Od kilku tygodni lokatorzy prywatnej kamienicy nie mają wody ani ogrzewania.

Nie możemy korzystać z toalety, kąpać się ani zrobić prania - skarżą się ludzie. - Na dodatek jest przeraźliwie zimno. Właściciele budynku zarzucają lokatorom, że ci nie płacą czynszu. Jednocześnie nie odbierają pieniędzy z poczty.
Sprawą zajęła się prokuratura.

Nie pobierają pieniędzy
W kamienicy przy ulicy Waryńskiego 2 w Suwałkach, od kilkudziesięciu lat, mieszkają dwie starsze kobiety. Jedna z nich wychowuje 14-letnią wnuczkę. Problemy lokatorek rozpoczęły się trzy lata temu, gdy kamienica zmieniła właściciela.

- Poprzedni, w związku ze sprzedażą budynku, wypowiedział nam umowę najmu - opowiada Iwona Opanowicz, jedna z lokatorek. - Wielokrotnie prosiliśmy nowych właścicieli, by zawarli z nami kolejną umowę. Obiecywali, że to zrobią, ale dokumentów nie przynosili.

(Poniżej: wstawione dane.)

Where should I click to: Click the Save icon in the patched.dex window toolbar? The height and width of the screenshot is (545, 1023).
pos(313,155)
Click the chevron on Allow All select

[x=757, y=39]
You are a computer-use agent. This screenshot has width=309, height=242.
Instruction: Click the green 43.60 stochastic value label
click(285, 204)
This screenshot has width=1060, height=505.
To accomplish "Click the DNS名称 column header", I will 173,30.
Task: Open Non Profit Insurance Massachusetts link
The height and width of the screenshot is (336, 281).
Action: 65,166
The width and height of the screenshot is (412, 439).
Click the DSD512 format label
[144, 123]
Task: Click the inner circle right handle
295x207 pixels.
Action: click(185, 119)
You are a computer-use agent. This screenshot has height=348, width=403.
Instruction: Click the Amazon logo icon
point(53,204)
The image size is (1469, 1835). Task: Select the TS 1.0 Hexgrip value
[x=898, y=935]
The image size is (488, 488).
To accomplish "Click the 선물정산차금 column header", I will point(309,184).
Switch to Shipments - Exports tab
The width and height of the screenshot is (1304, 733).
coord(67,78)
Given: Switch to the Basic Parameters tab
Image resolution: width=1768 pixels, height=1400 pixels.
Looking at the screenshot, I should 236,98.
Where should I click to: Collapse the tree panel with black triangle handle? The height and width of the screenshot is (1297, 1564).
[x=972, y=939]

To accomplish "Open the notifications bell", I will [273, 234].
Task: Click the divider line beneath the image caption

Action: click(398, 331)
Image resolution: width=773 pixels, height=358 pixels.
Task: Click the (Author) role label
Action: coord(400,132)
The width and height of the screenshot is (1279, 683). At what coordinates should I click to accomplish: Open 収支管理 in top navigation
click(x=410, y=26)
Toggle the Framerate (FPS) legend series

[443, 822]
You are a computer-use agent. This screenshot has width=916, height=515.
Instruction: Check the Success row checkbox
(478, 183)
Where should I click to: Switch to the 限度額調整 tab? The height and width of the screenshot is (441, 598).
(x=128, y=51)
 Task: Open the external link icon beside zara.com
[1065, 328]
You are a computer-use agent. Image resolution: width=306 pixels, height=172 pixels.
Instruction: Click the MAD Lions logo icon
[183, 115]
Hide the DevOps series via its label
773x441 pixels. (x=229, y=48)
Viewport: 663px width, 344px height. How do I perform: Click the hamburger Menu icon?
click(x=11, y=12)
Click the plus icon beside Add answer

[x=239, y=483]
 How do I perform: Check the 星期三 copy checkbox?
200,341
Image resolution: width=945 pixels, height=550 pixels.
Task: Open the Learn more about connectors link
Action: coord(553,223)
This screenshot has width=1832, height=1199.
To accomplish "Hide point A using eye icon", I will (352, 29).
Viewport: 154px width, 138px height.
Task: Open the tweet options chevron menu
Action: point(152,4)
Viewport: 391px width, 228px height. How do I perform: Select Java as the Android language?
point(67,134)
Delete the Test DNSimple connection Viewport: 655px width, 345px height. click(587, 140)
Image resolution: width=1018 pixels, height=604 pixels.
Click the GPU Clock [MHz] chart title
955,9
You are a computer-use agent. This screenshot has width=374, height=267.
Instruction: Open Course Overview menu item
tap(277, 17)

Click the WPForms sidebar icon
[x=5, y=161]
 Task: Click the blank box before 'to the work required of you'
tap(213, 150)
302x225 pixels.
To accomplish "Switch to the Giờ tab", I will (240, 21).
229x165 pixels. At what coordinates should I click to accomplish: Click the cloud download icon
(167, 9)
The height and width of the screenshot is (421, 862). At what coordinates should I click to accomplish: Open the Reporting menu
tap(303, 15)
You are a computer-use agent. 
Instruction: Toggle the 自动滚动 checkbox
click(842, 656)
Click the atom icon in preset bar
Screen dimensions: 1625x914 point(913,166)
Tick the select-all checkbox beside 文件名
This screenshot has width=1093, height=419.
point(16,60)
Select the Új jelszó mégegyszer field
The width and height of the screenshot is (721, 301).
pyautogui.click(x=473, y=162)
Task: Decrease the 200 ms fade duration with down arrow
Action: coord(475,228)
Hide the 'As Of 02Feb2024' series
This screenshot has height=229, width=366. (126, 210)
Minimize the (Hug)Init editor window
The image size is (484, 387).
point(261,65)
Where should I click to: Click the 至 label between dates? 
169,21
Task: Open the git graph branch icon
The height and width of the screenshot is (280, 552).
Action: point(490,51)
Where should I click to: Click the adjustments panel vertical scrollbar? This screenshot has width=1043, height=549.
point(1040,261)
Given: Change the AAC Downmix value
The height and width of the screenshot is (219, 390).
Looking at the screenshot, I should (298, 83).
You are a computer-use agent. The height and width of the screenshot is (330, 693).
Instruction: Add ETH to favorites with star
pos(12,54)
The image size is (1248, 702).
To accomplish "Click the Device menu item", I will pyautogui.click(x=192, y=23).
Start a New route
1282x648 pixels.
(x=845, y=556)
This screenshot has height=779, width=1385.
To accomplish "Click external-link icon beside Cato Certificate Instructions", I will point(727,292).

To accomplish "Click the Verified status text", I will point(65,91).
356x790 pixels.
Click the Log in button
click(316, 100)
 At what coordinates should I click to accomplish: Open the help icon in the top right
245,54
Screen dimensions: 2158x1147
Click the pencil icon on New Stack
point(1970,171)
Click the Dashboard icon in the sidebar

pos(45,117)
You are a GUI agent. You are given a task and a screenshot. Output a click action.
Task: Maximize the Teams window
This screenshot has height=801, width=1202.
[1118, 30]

Zwłokę, jak twierdzą kobiety, tłumaczyli tym, że w budynku rozpoczął się remont.
- Kują, murują i przebudowują - dodają kobiety. - Od ponad dwóch lat mieszkamy na gruzach.
W marcu tego roku prawnik właścicieli poinformował lokatorki, że mają blisko dziesięć tysięcy zł zaległości z tytułu czynszu. I zażądał, by całą kwotę spłaciły w ciągu miesiąca. Zagroził, że jeśli tak się nie stanie, to wystąpi do sądu o eksmisję.

Kilka dni później lokatorki, na adres prawnika, wysłały kilkaset złotych tytułem czynszu za ostatni miesiąc.
- Była to kwota orientacyjna, ponieważ wciąż nie mamy umów - tłumaczą lokatorki. - Pieniądze zostały odesłane, ale, kilka dni później dostałyśmy adresy właścicieli.

Próbowały, za pośrednictwem poczty, przekazać czynsz należny za dwa ostatnie miesiące, ale właściciele nie podjęli pieniędzy. Natomiast kilka tygodni temu wyłączyli w budynku wodę oraz centralne ogrzewanie. Wczoraj temperatura w mieszkaniach wynosiła... 6 stopni C.

Odkręci wodę, jak zapłacą
Kobiety zwróciły się o pomoc do prezydenta miasta. Ten odmówił.
- Gdyby właściciel wyburzał tę kamienicę, to musielibyśmy zapewnić mieszkania - precyzuje Marian Luto, dyrektor ZBM. - W tym przypadku taki obowiązek spoczywa na posiadaczu nieruchomości.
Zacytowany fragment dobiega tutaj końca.